Glossopharyngeal nerve block was carried out by the surgeon with the aid of McIvor gag and a 25-gauge spinal needle, set at an angle of 45 degrees at a distance of 1 cm from its tip. In the middle point of the palatopharyngeal fold (posterior tonsillar pillar), the needle pierced the retropharyngeal mucosa and was directed behind the posterior tonsillar pillar as lateral as possible. It was then inserted in the pharyngeal wall at a depth of about 0.5 cm. After careful aspiration, the prepared local anesthetic mixture was slowly injected over the span of three minutes.

At the end of the surgery, inhalational anesthesia was switched off and muscle relaxation was reversed (using neostigmine 0.05 mg/kg and atropine 0.01 mg/kg), with full awake extubation, and the children being kept in lateral position. They were then transported to the PACU for close observation and monitoring. They were discharged when the modified Aldrete score reached 10. All measurements were obtained by an assistant physician, who was not participating in the study and who was blinded to its groups.

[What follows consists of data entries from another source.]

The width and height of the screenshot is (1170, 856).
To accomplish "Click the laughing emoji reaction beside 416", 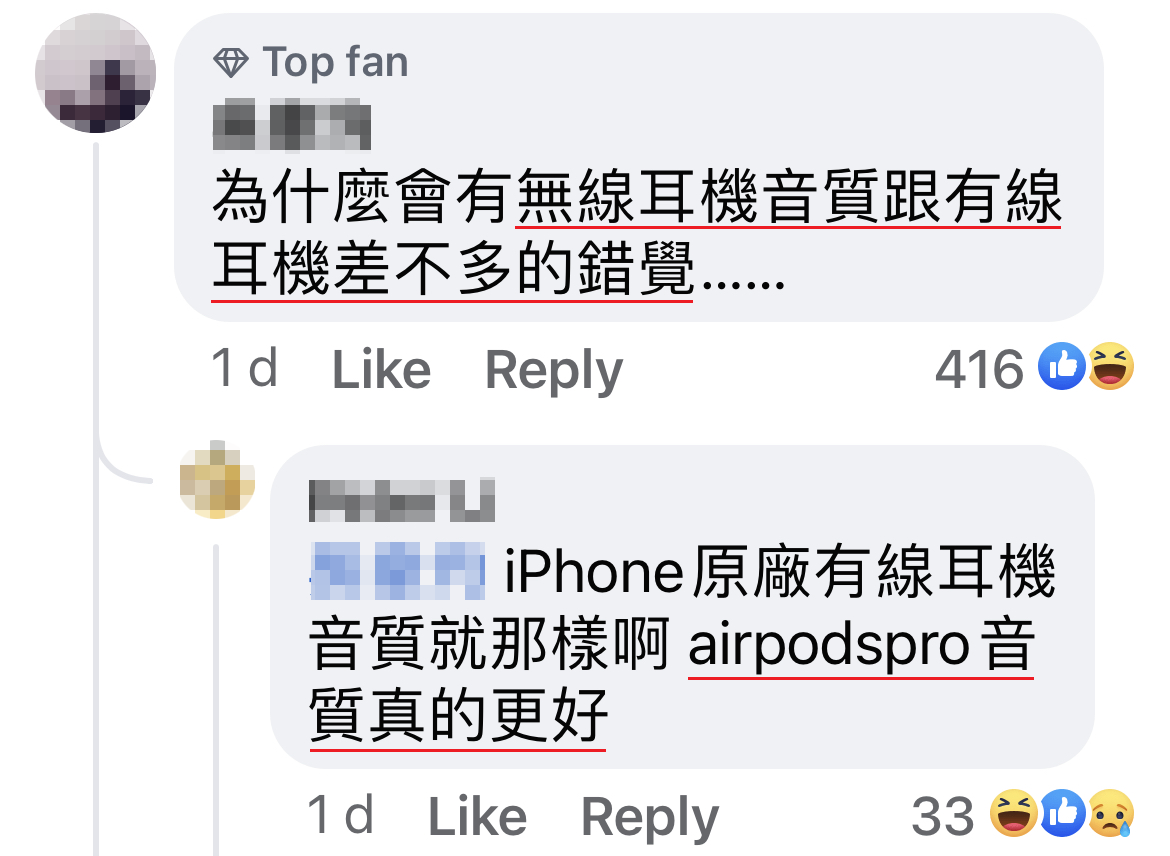I will pyautogui.click(x=1110, y=366).
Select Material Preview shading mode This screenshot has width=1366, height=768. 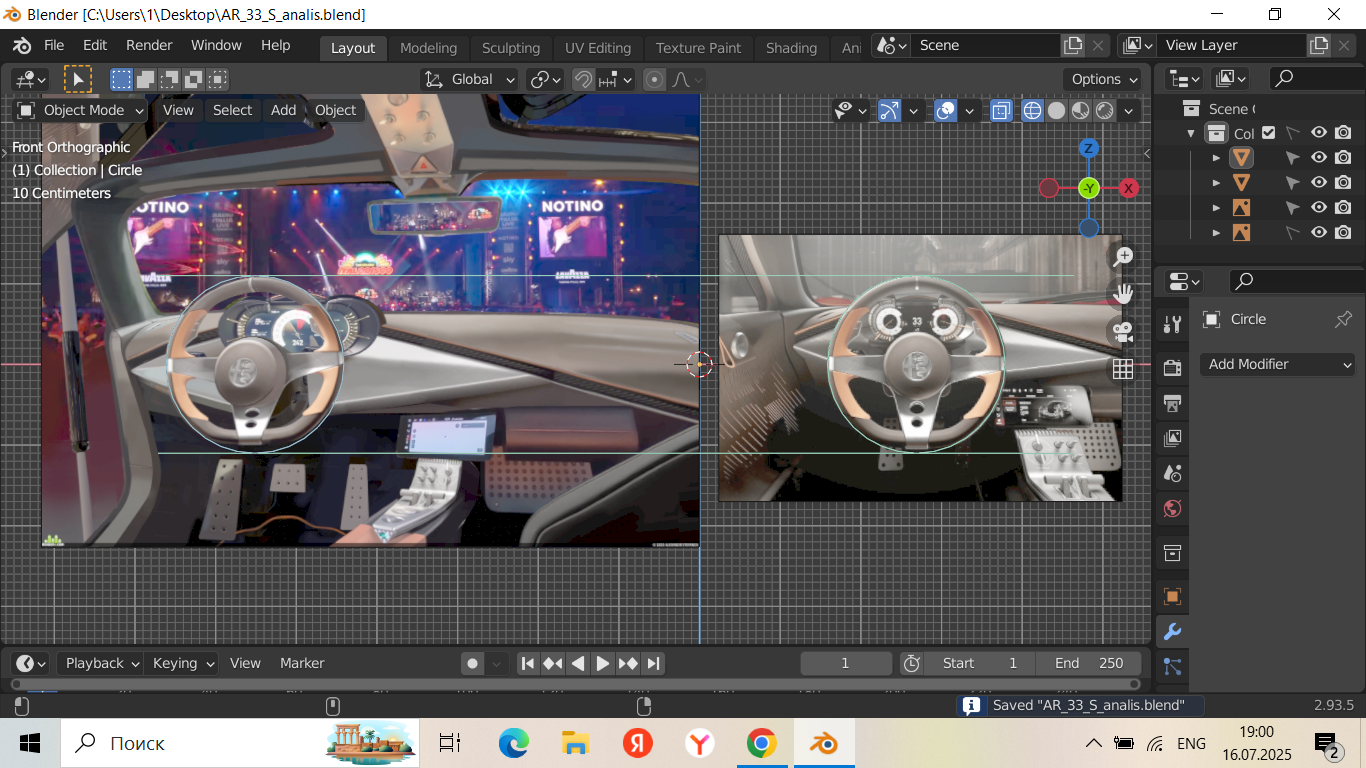pyautogui.click(x=1081, y=110)
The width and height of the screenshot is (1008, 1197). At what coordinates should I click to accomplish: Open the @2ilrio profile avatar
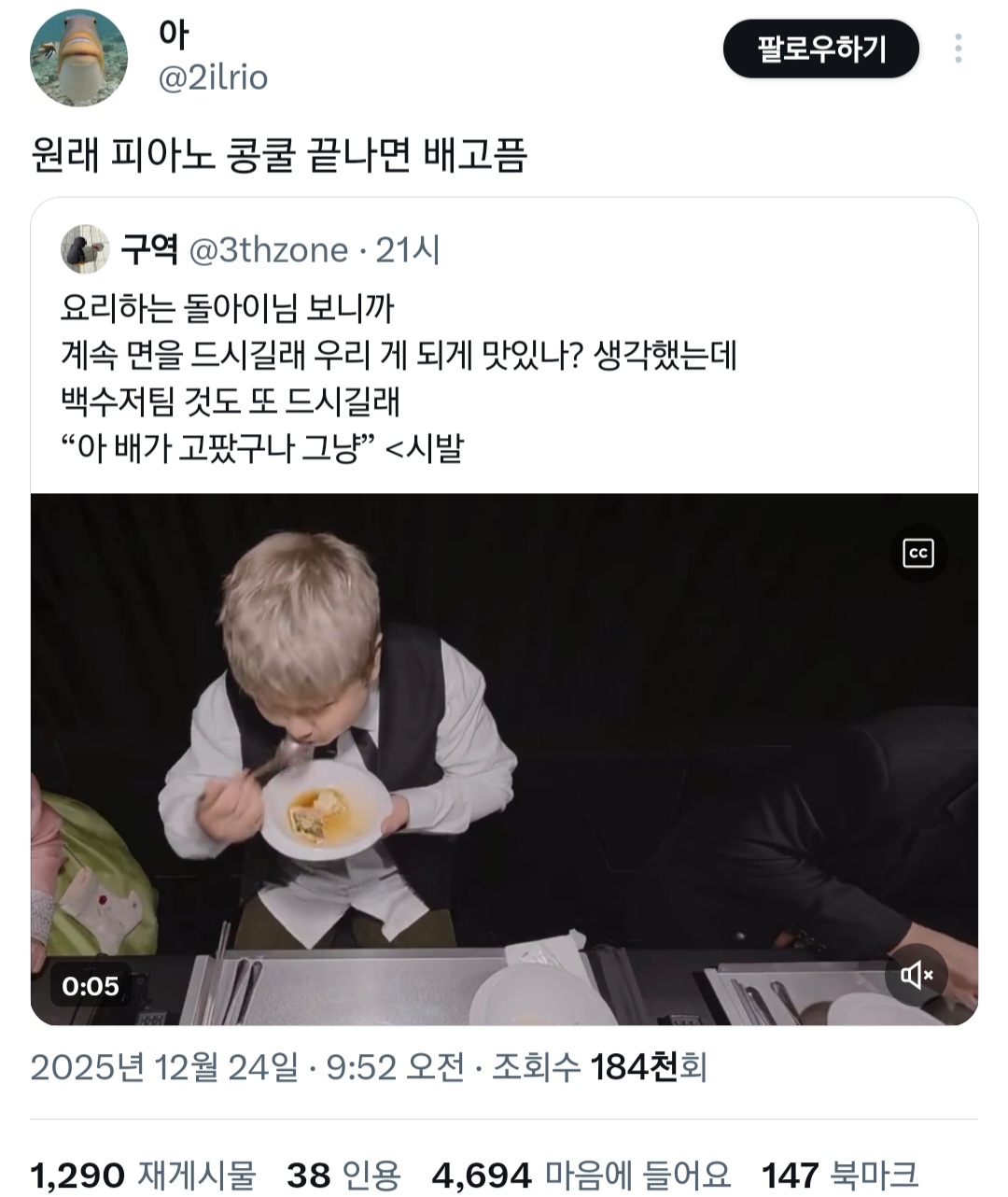pyautogui.click(x=78, y=58)
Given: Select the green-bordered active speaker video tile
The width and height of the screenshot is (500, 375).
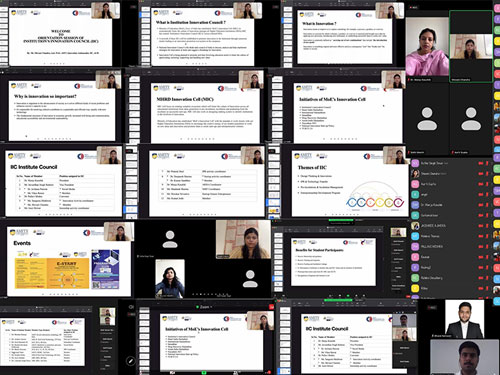Looking at the screenshot, I should pyautogui.click(x=471, y=46).
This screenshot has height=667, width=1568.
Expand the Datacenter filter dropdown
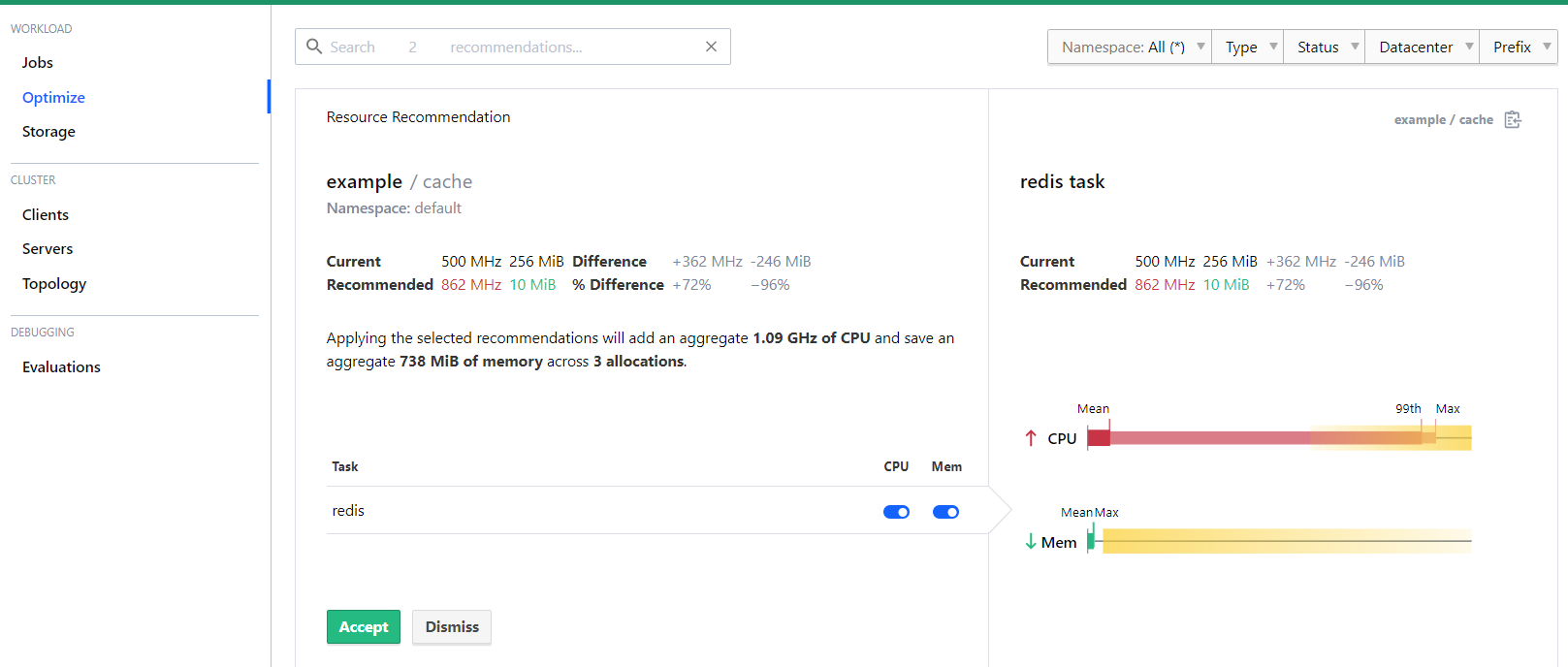[1423, 47]
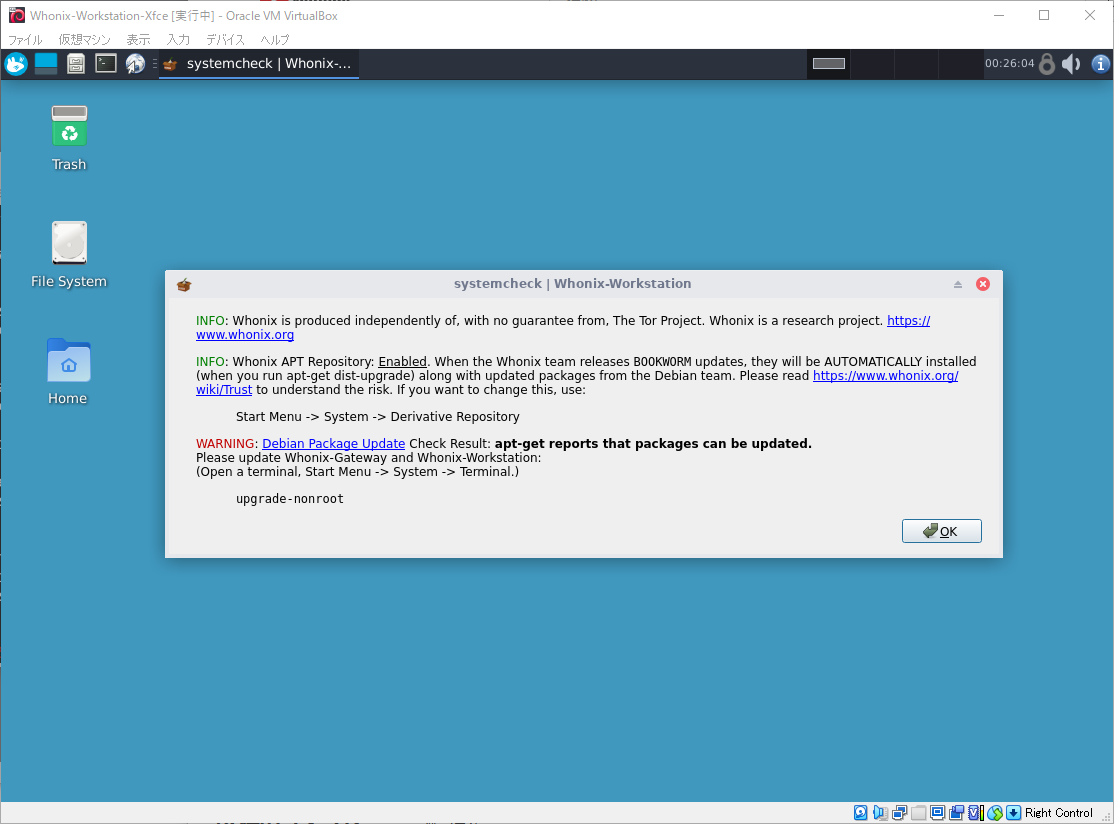Click the network icon in VirtualBox status bar
The width and height of the screenshot is (1114, 824).
pos(899,812)
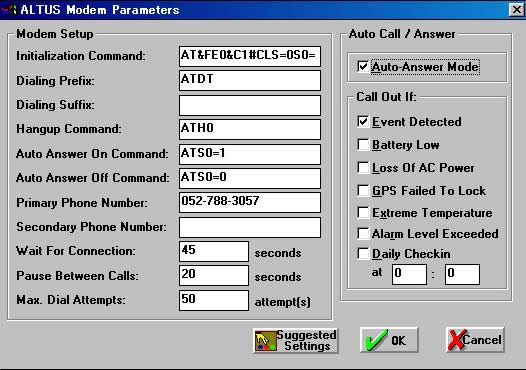Check GPS Failed To Lock option
The height and width of the screenshot is (370, 526).
point(363,190)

The FLACC behavioral pain assessment scale (13) was used to assess postoperative pain during rest and during swallowing, 30 minutes, two, four, six, 12, 18, and 24 hours after surgery. Children with a pain score of four or more received pethidine 0.5 mg/kg I.V. as rescue analgesia, which may be repeated, taking in consideration that the total daily dose should not exceed 1.5 mg/kg. The time of first request of rescue analgesia was recorded, representing the time interval between the end of the surgery and the first request of rescue analgesia (primary outcome). The total dose of pethidine consumed in the first 24 hours was also recorded.

In the PACU, gag reflex was assessed by a tongue depressor that was used to lightly touch the posterior wall of the lower part of the oropharynx and estimate the patients response (none: no response, mild: grimace but tolerable, moderate: facial flushing, or severe: facial flushing with coughing, lacrimation, or restlessness). Moreover, before discharge from the PACU, swallowing was assessed by the aid of a four-point scale (none: normal or no difficulty in swallowing, mild: some difficulty in swallowing, moderate: effort is required for swallowing, or severe: no swallowing or swallowing only with maximal effort).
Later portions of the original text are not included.